About this exercise:
Exact copies of the lines from the one with "Given: Click the" through the last line of the entries, and no pictures, make up the answer.

Dataset entries:
════════════════════
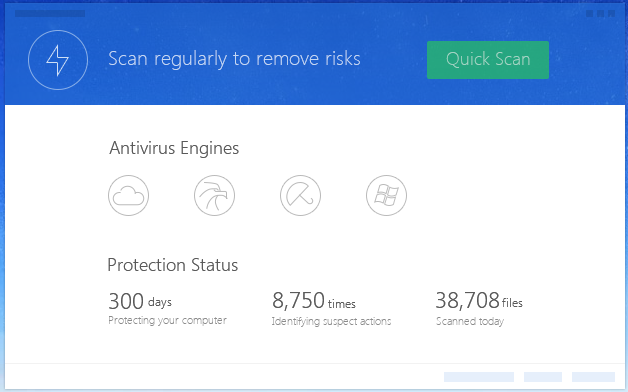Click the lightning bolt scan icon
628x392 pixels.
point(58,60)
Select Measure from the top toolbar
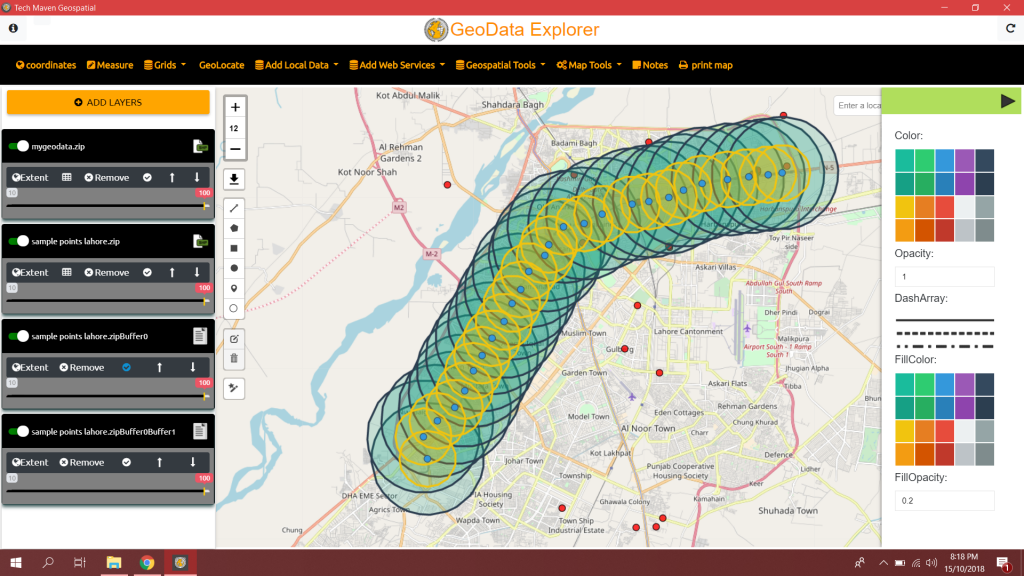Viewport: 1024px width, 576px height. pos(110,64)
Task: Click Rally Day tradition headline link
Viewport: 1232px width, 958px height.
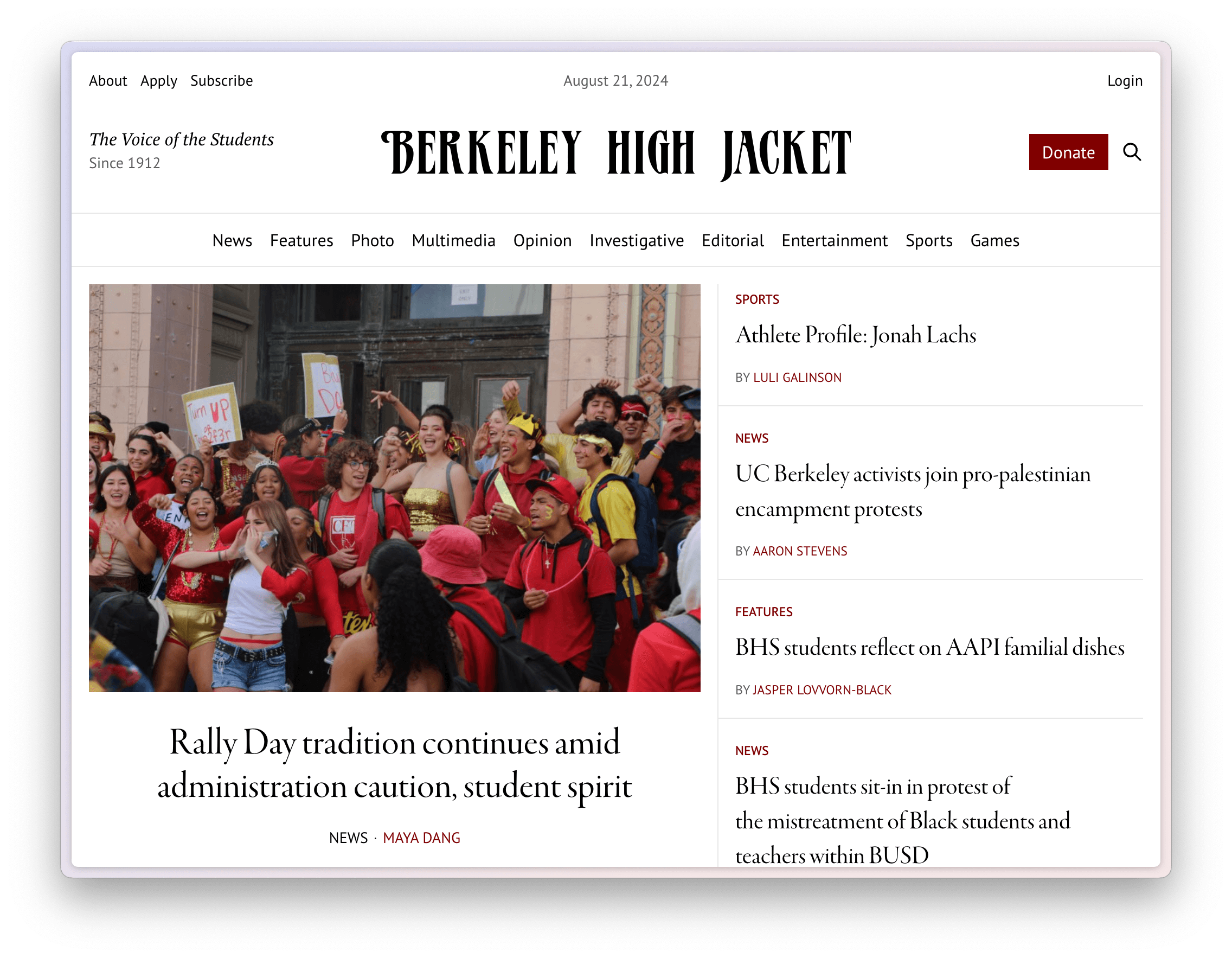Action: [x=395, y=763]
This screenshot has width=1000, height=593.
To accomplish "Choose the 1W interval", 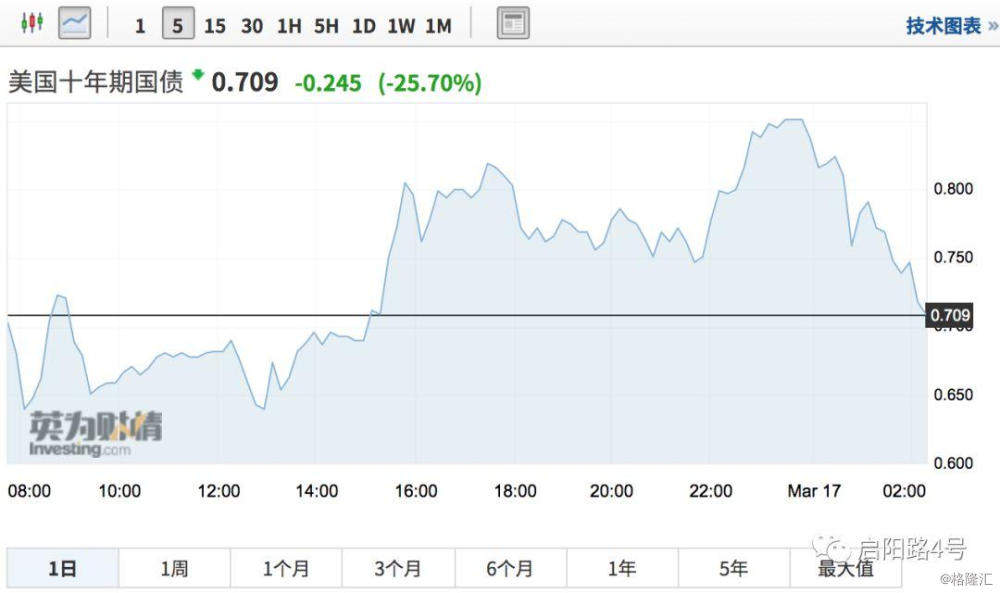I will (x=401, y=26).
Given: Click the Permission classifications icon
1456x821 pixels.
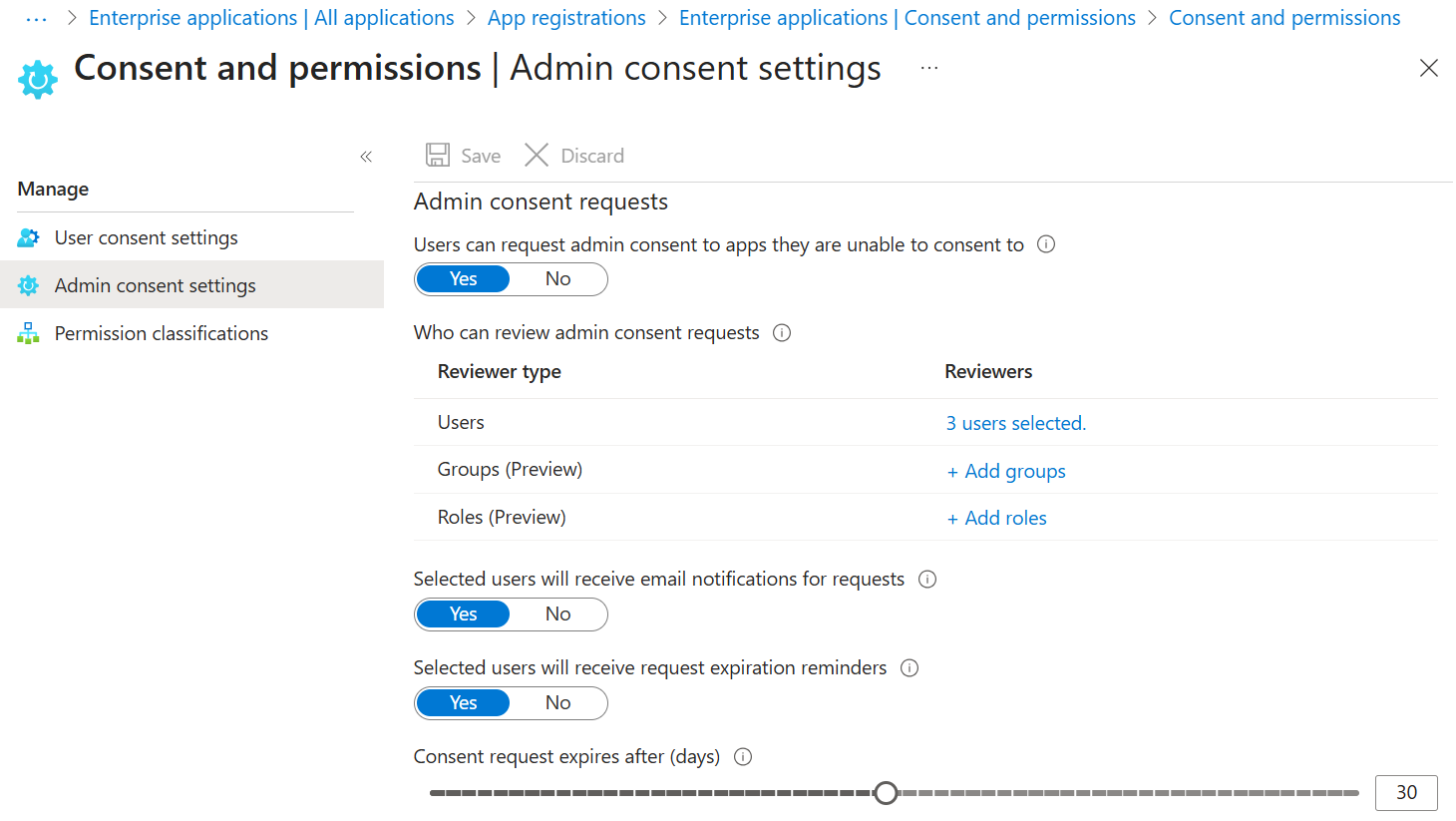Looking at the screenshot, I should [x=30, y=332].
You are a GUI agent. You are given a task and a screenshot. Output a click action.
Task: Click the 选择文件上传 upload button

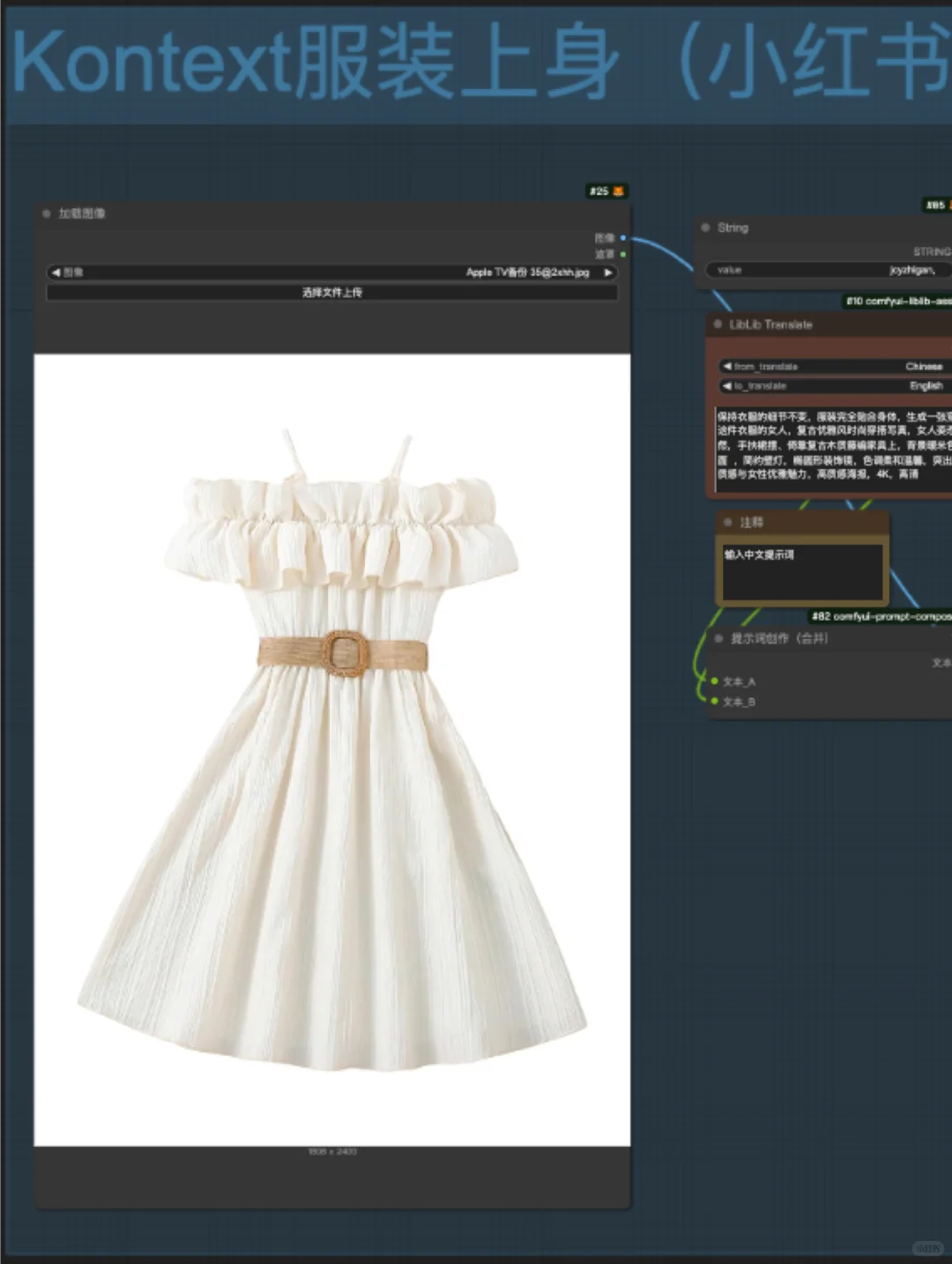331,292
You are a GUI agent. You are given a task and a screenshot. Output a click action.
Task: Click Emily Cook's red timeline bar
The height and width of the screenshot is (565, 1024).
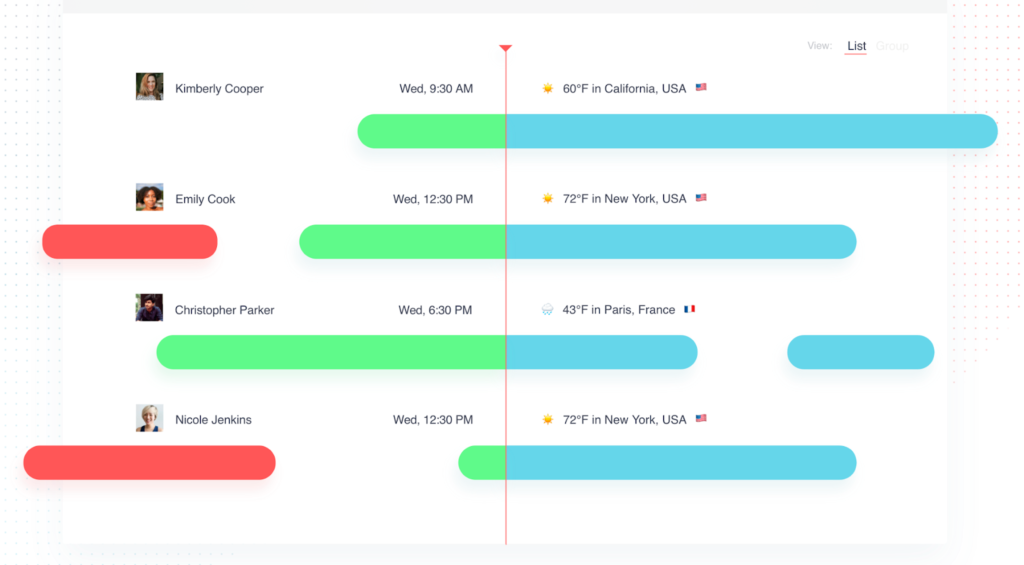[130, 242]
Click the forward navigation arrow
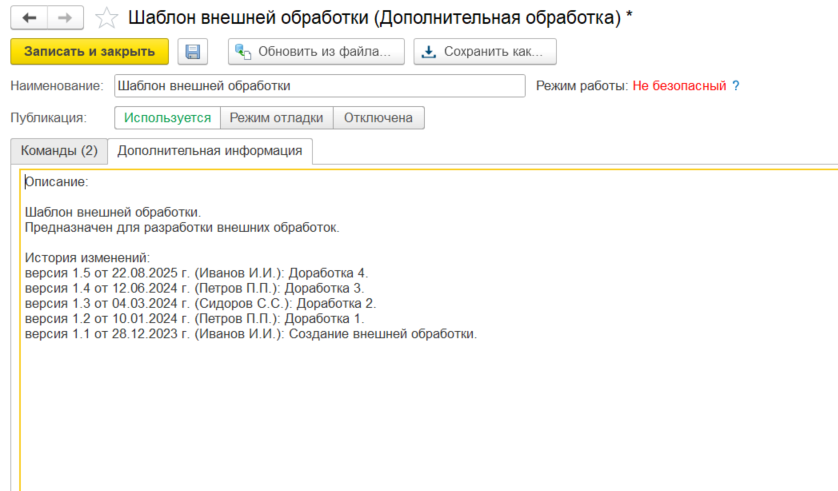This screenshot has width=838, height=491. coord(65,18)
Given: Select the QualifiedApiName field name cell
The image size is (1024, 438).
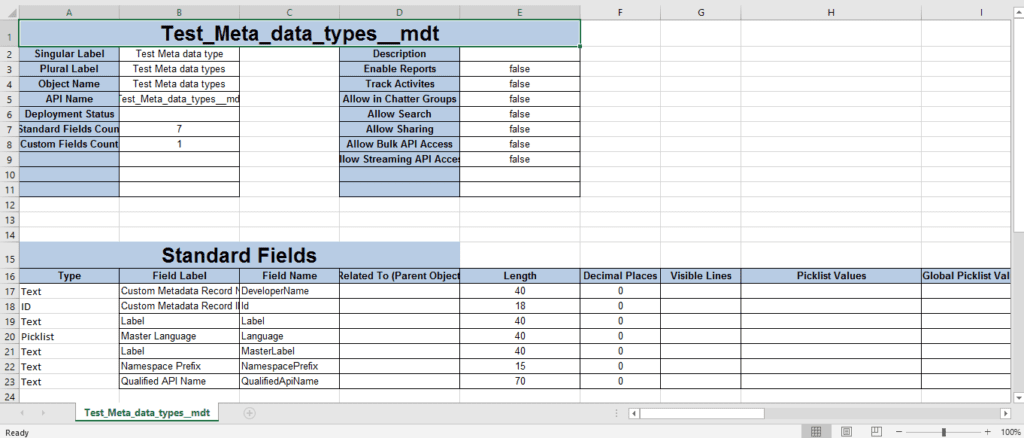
════════════════════
Response for this exercise:
Given: Click the Permission classifications icon
1456x821 pixels.
Looking at the screenshot, I should [x=30, y=332].
You are a GUI agent. You are given a task and a screenshot. Output a click action.
Task: Click the 选择文件上传 upload button

331,292
You are a GUI agent. You are given a task and a screenshot. Output a click action.
Task: Click Emily Cook's red timeline bar
The height and width of the screenshot is (565, 1024).
[130, 242]
Click the forward navigation arrow
This screenshot has width=838, height=491. coord(65,18)
Given: Select the QualifiedApiName field name cell
The image size is (1024, 438).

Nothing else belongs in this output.